My friend and fellow executive looked slightly sheepish as he came into my office and closed the door. As soon as I saw him, I knew what was coming.
"Diane," he said with a pained expression, "I have to ask you to talk to one of my people."
I nodded, "Okay. Who is it, and what is she wearing?"
As one of few female executives in what is still a male-dominated industry, I've been called on countless times by male colleagues to speak to female employees about appropriate work attire. I've had awkward talks with women about casual clothes, tight clothes, rumpled clothes, short skirts, too much makeup, too much cleavage, overdone hair, over-dyed hair, and much more.
Despite what some of my male counterparts seem to think, the fact that I'm a woman doesn't necessarily make it easy to talk to another women about her appearance at work. But if someone has taken the trouble to come to me on her behalf, I know it's important that she hear this feedback, so I push past the awkwardness and endeavor to deliver my message in the most positive and encouraging way I can.
These kinds of talks are hard and they don't always go well. The best experiences I've had come when I'm able to establish a level of connection and trust with the person so that they feel safe and supported rather than judged. So I always arrange to meet in person and privately, outside of work. If I don't already know the woman personally, I make an effort to get to know her and to share some of myself as well.
Then I start with the facts. I note the incredible power of first impressions and how they are based mostly on visual cues like your appearance and body language.

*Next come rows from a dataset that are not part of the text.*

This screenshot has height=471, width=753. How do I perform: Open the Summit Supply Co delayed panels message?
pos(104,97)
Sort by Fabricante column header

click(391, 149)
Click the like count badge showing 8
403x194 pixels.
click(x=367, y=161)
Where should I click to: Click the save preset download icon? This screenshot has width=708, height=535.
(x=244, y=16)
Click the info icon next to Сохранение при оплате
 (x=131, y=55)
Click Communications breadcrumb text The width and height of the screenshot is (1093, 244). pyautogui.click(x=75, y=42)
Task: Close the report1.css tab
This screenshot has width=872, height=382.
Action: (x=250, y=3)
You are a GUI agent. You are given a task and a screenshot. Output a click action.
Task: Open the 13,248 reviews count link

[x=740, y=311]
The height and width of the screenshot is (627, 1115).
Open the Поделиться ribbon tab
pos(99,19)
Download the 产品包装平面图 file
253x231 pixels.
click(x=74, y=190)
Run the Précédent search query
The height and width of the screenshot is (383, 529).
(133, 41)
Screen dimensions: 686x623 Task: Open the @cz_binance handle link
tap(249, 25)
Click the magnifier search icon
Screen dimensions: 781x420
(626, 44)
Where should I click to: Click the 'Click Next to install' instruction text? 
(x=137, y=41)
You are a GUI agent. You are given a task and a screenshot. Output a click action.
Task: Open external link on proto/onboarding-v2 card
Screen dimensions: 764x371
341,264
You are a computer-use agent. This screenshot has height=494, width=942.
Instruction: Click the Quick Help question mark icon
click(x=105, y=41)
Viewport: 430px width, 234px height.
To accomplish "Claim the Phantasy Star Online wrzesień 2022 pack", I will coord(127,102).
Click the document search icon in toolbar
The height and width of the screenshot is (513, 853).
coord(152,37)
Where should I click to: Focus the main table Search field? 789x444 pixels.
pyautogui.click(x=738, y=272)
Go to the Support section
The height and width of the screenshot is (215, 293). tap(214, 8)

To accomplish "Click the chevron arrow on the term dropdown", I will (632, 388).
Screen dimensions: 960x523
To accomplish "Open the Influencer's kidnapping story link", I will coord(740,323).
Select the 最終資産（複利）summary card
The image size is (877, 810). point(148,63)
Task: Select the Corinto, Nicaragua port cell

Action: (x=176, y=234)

I share with the person that someone has come to me with an issue related to her appearance, and, as kindly as possible, I get very specific and direct about what that issue is. I try to offer clear, practical guidance about what she can do differently and I make clear that this feedback is coming from senior-level colleagues who care about her and her career. Invariably, the woman asks who that colleague is, but I never tell. It's uncomfortable.
More than anything, I try to leave the person feeling like I'm in her corner. I've learned to expect the person to be sensitive at first—I certainly would be! But I know I've been successful when I see the person make positive changes and when she returns my smile, sometimes even with a twinkle in her eye.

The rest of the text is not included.